- [REQUIREMENT]
Exactly the lines from the one with "Given: Toggle the" through the final line of the listing below should appear in the answer, and no others.

- [MATERIAL PROVIDED]
══════════

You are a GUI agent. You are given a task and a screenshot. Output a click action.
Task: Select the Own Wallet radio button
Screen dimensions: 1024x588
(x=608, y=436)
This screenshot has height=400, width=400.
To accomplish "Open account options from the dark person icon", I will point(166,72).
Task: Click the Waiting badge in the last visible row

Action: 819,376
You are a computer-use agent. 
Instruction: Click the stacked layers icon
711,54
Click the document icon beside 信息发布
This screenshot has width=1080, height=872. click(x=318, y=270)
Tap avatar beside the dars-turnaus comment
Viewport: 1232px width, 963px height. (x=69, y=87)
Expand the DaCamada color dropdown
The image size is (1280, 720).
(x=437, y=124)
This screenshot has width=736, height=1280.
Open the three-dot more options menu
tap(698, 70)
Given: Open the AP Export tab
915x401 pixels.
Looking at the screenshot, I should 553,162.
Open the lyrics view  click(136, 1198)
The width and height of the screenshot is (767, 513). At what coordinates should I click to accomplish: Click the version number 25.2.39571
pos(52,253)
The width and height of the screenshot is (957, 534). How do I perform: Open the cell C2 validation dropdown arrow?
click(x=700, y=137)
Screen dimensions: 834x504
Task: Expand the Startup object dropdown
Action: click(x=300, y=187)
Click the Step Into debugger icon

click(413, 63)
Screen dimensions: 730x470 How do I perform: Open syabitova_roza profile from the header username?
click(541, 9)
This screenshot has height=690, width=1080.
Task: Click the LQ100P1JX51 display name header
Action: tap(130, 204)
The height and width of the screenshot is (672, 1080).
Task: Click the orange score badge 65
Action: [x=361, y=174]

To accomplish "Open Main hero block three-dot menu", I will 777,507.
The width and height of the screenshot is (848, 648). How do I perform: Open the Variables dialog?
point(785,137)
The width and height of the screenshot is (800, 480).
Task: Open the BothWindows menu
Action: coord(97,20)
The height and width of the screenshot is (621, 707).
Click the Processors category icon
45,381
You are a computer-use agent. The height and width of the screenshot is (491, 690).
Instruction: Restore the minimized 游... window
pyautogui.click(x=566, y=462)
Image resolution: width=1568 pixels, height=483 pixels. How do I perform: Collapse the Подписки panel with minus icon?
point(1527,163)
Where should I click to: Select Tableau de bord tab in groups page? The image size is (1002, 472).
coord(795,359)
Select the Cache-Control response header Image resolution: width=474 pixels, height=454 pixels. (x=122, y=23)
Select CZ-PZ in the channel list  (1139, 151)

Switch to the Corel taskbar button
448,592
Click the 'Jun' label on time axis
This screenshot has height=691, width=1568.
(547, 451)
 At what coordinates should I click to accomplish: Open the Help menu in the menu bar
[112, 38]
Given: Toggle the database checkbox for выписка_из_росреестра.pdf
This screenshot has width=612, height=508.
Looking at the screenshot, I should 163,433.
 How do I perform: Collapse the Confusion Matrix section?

══════════

- [EXPECTED OUTPUT]
Given: Toggle the database checkbox for выписка_из_росреестра.pdf
This screenshot has width=612, height=508.
Looking at the screenshot, I should 163,433.
 How do I perform: Collapse the Confusion Matrix section?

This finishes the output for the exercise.